Work instructions:
Reproduce the passage of the ThreadPool class reference below, starting at "System.Object" and ending at "the following members.".

Excerpt to read:
+===+

ThreadPool Class

Updated: October 2010

Provides a pool of threads that can be used to execute tasks, post work items, process asynchronous I/O, wait on behalf of other threads, and process timers.

Inheritance Hierarchy

System.Object
  System.Threading.ThreadPool

Namespace:  System.Threading
Assembly:  mscorlib (in mscorlib.dll)

Syntax

[HostProtectionAttribute(SecurityAction.LinkDemand, Synchronization = true, 
	ExternalThreading = true)]
public static class ThreadPool

The ThreadPool type exposes the following members.

Methods

	Name	Description
	BindHandle(IntPtr)	Obsolete. Binds an operating system handle to the ThreadPool.
	BindHandle(SafeHandle)	Binds an operating system handle to the ThreadPool.
	GetAvailableThreads	Retrieves the difference between the maximum number of thread pool threads returned by the GetMaxThreads method, and the number currently active.
	GetMaxThreads	Retrieves the number of requests to the thread pool that can be active concurrently. All requests above that number remain queued until thread pool threads become available.
	GetMinThreads	Retrieves the minimum number of threads the thread pool creates on demand, as new requests are made, before switching to an algorithm for managing thread creation and destruction.
	QueueUserWorkItem(WaitCallback)	Queues a method for execution. The method executes when a thread pool thread becomes available.
	QueueUserWorkItem(WaitCallback, Object)	Queues a method for execution, and specifies an object containing data to be used by the method. The method executes when a thread pool thread becomes available.
	RegisterWaitForSingleObject(WaitHandle, WaitOrTimerCallback, Object, Int32, Boolean)	Registers a delegate to wait for a WaitHandle, specifying a 32-bit signed integer for the time-out in milliseconds.

+===+

Raw data:
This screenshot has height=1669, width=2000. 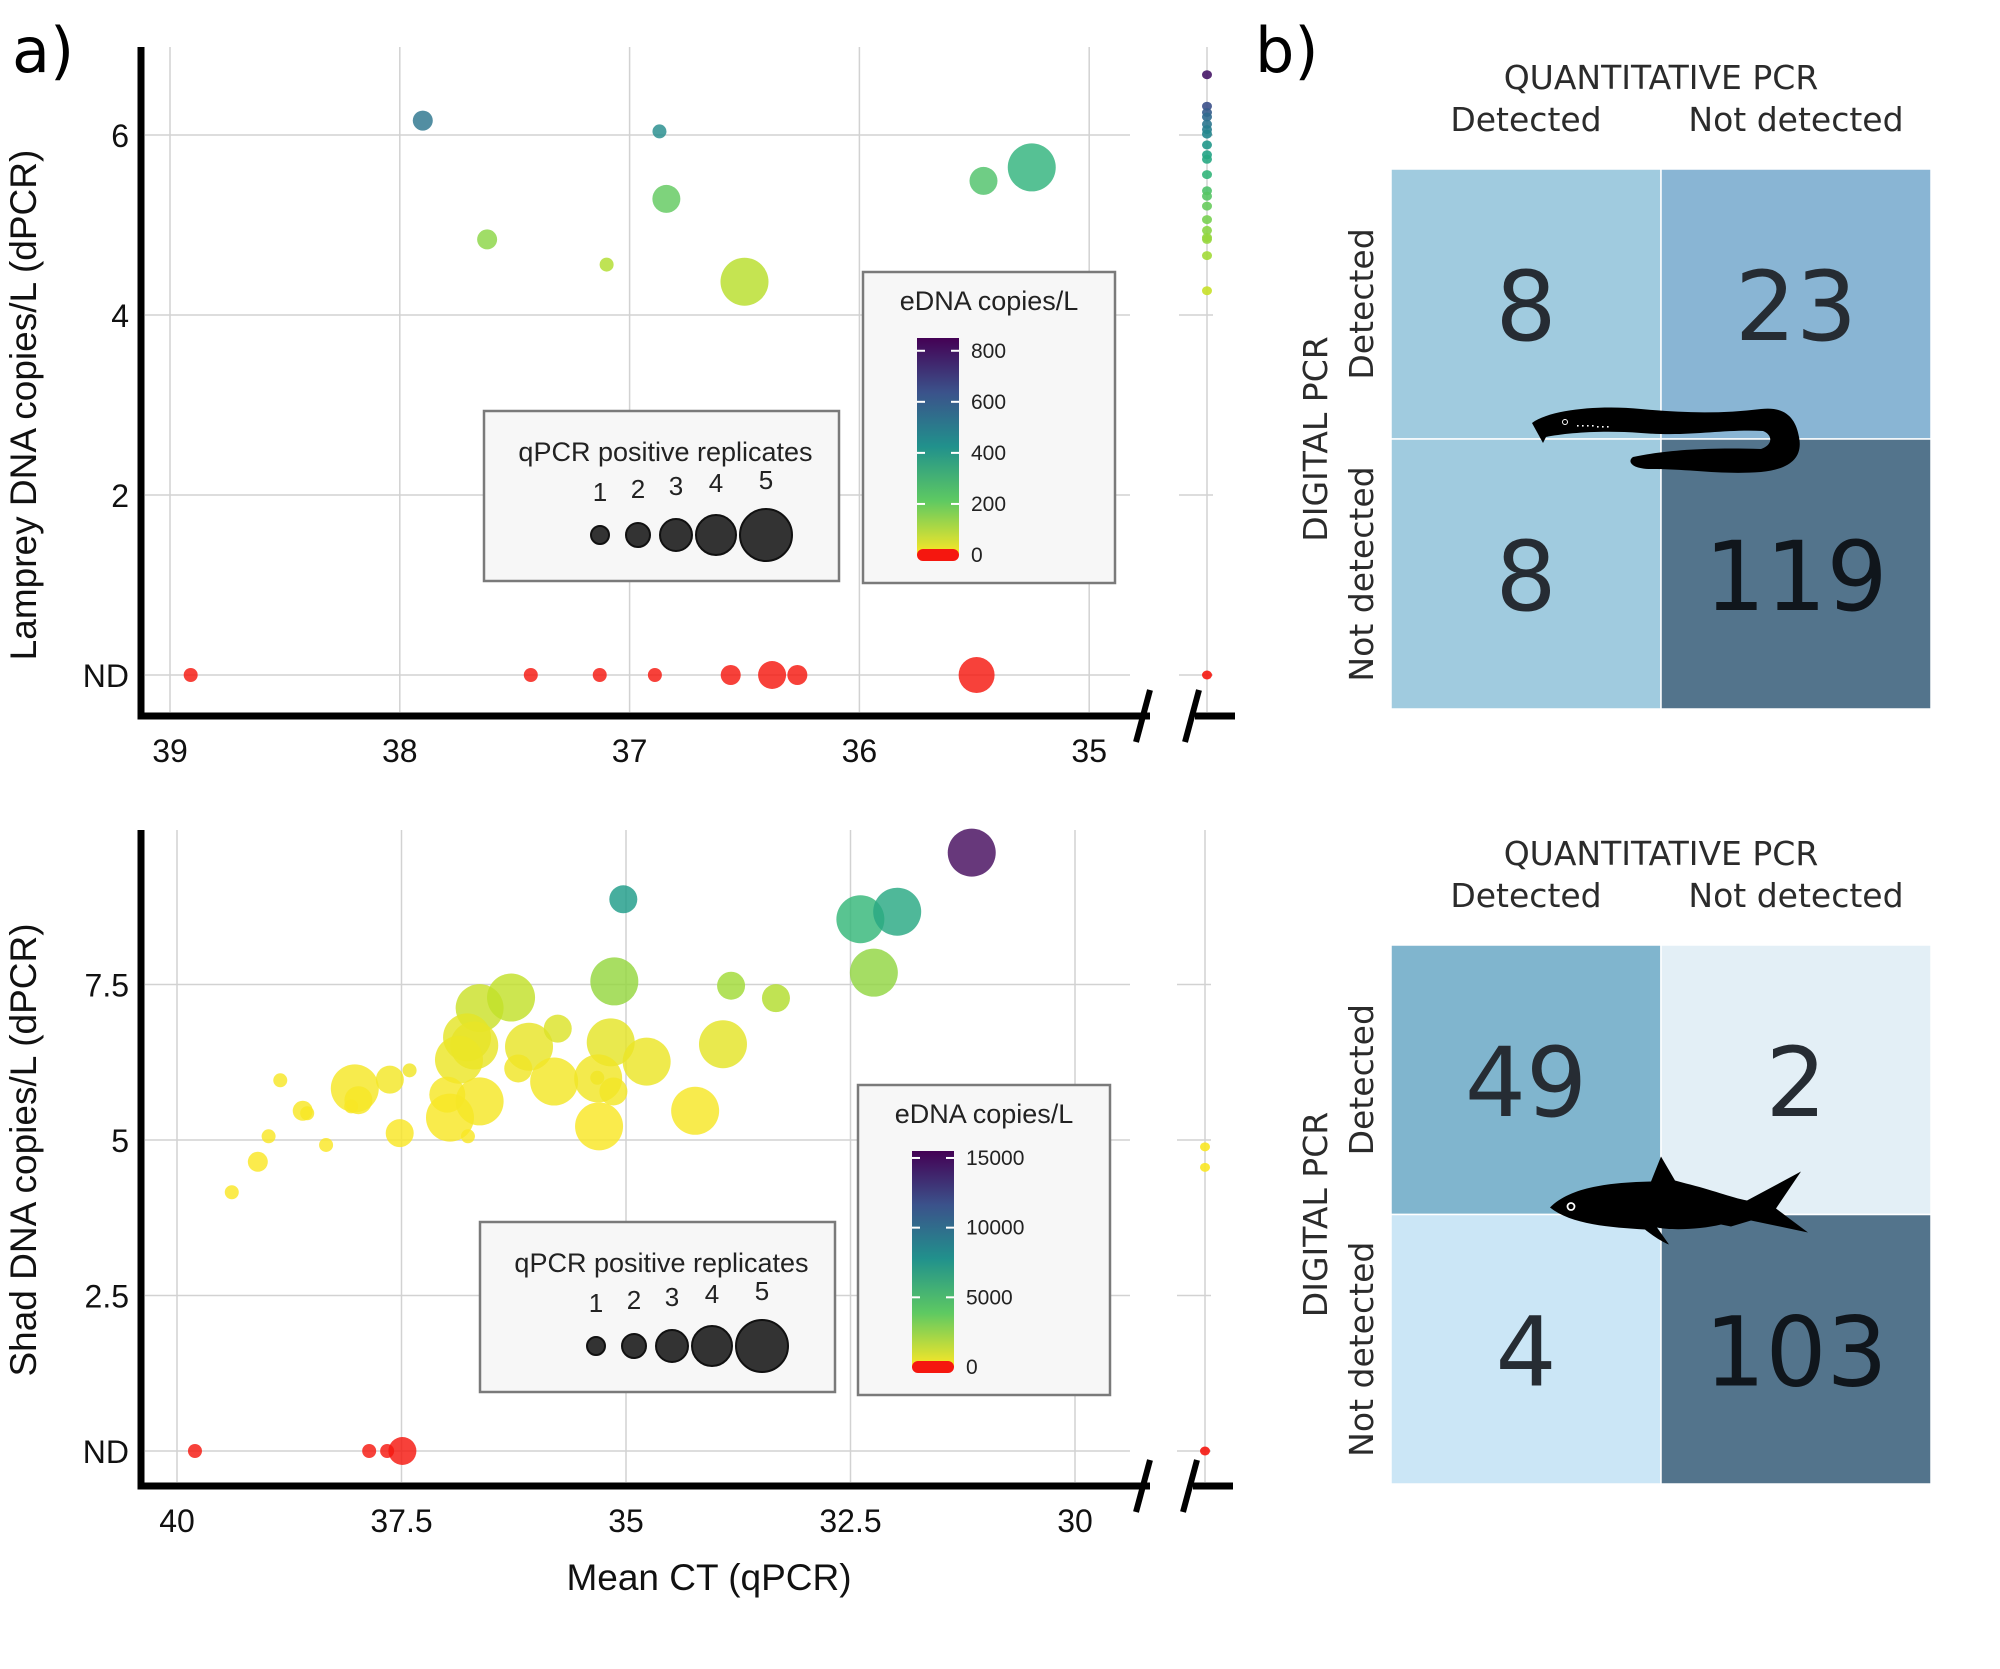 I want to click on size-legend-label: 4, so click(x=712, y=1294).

+===+

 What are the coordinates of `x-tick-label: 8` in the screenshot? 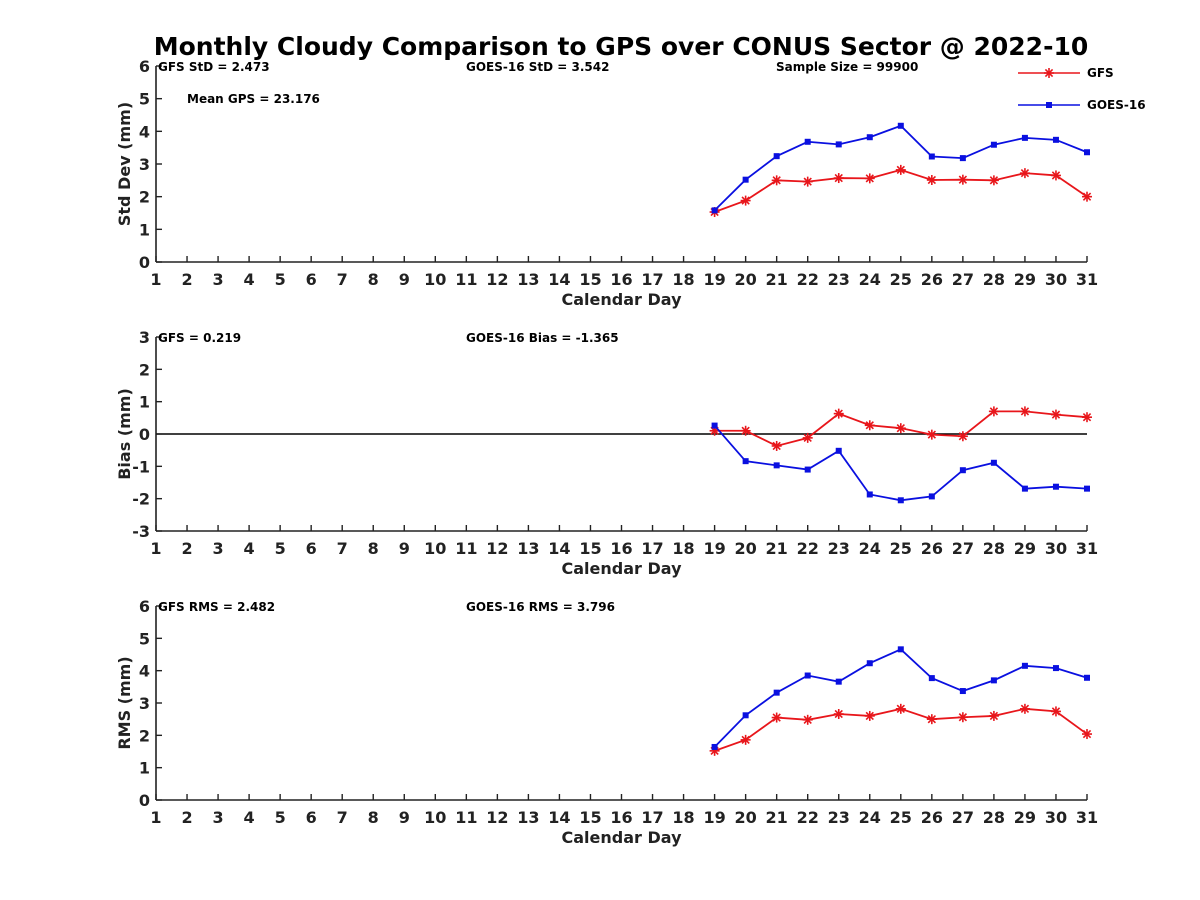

+===+

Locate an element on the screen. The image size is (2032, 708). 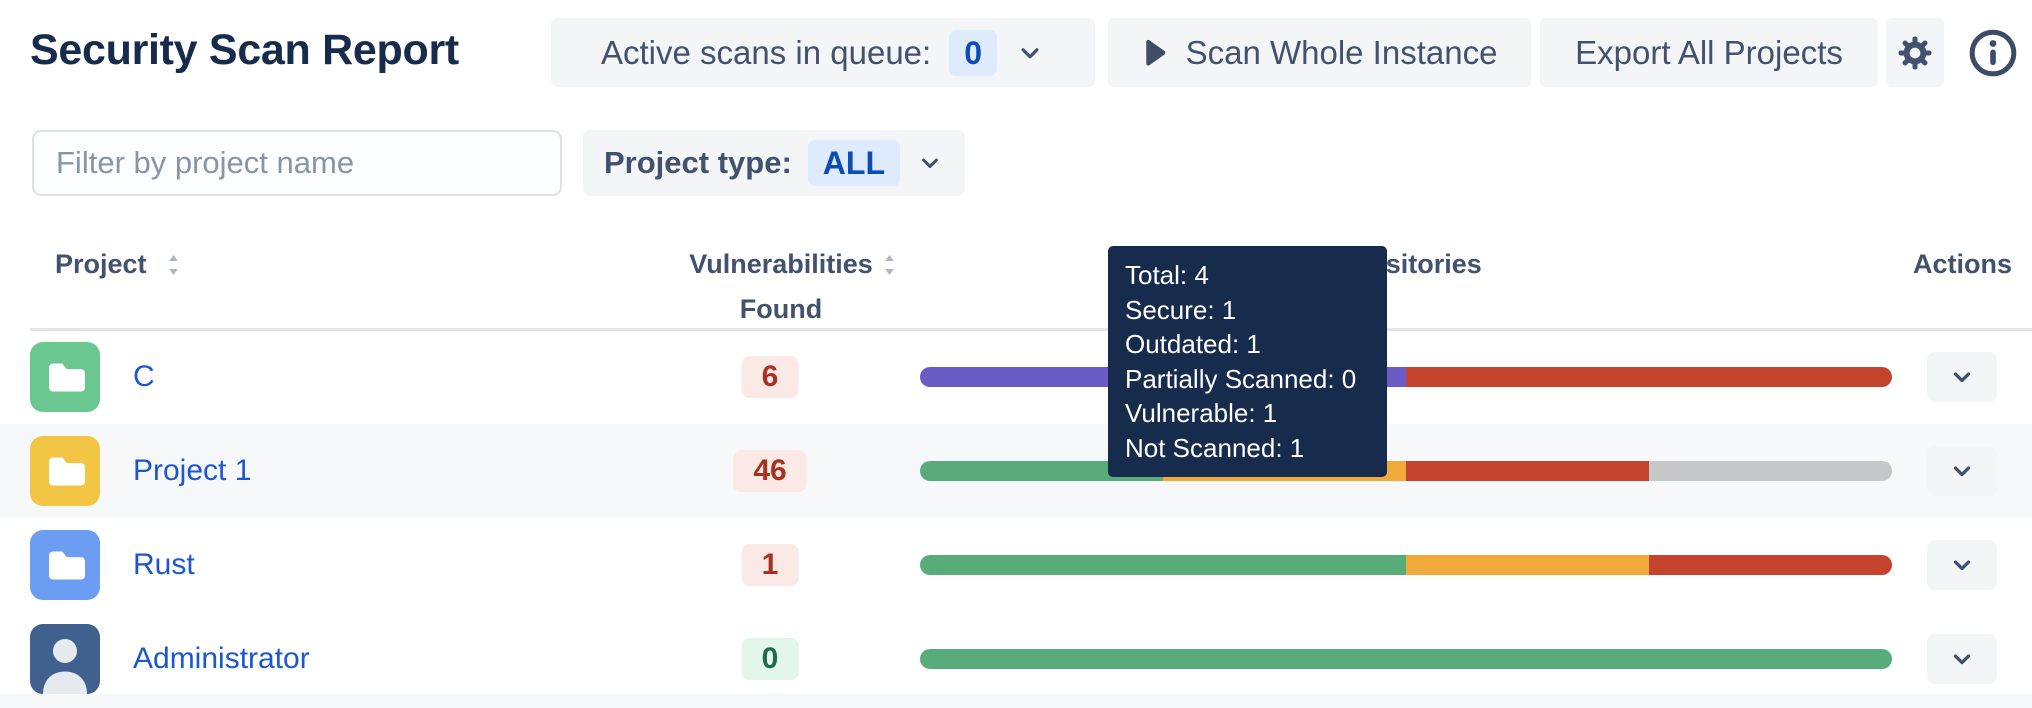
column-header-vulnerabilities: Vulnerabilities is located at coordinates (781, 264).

+===+

Solution to this exercise:
System.Object
  System.Threading.ThreadPool

Namespace:  System.Threading
Assembly:  mscorlib (in mscorlib.dll)

Syntax

[HostProtectionAttribute(SecurityAction.LinkDemand, Synchronization = true, 
	ExternalThreading = true)]
public static class ThreadPool

The ThreadPool type exposes the following members.